(Data listing)
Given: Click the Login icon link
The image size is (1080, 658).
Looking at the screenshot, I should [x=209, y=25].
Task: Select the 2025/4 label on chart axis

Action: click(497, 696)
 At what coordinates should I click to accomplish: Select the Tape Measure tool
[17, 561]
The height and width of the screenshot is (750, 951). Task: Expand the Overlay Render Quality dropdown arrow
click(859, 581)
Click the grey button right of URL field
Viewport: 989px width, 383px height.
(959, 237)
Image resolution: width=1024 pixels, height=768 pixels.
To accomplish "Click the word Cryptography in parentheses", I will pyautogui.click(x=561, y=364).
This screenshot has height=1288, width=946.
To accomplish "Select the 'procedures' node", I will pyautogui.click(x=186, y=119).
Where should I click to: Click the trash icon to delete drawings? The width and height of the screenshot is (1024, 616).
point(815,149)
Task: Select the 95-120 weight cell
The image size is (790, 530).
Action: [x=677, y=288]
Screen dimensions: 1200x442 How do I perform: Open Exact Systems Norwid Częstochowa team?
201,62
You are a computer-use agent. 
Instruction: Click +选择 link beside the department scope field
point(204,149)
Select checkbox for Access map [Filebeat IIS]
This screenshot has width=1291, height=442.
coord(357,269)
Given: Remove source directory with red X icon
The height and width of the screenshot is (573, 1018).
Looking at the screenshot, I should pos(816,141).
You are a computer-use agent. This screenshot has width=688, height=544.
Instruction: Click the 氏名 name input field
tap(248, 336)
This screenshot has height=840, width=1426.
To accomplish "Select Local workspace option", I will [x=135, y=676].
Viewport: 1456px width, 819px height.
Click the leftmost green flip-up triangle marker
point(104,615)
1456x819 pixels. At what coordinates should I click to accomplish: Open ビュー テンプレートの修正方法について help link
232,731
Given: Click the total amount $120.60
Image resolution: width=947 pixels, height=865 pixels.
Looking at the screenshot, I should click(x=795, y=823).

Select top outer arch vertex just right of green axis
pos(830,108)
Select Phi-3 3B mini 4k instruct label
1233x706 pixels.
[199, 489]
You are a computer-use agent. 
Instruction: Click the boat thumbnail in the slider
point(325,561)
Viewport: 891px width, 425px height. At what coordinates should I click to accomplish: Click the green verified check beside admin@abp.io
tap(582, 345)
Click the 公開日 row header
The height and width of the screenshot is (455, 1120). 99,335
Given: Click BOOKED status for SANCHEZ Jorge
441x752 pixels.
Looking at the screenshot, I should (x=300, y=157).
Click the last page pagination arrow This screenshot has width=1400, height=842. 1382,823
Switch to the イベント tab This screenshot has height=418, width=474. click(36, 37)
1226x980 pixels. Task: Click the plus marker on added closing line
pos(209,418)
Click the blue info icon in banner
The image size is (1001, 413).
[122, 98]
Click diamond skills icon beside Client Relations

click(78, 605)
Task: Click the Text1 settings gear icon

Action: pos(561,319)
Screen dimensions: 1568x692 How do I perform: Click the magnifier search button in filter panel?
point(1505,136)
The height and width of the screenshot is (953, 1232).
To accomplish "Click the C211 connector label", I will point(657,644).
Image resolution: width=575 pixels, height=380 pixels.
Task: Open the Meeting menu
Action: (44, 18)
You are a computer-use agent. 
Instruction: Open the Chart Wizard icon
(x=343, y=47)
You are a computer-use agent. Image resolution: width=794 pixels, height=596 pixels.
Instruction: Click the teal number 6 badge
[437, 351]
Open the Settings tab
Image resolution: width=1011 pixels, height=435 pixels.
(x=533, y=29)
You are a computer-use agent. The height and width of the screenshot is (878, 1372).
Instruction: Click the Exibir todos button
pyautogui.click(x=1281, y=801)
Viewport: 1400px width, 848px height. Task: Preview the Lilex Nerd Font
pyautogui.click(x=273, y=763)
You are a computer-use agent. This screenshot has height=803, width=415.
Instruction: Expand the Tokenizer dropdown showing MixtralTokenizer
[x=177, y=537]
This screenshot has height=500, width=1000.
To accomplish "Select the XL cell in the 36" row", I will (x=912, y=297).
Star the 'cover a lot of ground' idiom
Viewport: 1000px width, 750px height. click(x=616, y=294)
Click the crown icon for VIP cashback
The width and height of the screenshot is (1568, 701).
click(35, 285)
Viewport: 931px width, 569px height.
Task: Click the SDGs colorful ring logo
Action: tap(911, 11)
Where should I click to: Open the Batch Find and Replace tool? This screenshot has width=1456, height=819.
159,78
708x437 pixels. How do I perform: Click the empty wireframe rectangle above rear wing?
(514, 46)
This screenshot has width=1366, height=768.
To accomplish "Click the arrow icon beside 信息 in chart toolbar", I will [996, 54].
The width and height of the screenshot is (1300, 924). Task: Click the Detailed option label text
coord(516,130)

| Exercise objective |
Gather each line of the rows above that contains the string "size", copying every such line in full.

| Result |
The image size is (1080, 658).
The image size is (790, 530).
The image size is (1001, 413).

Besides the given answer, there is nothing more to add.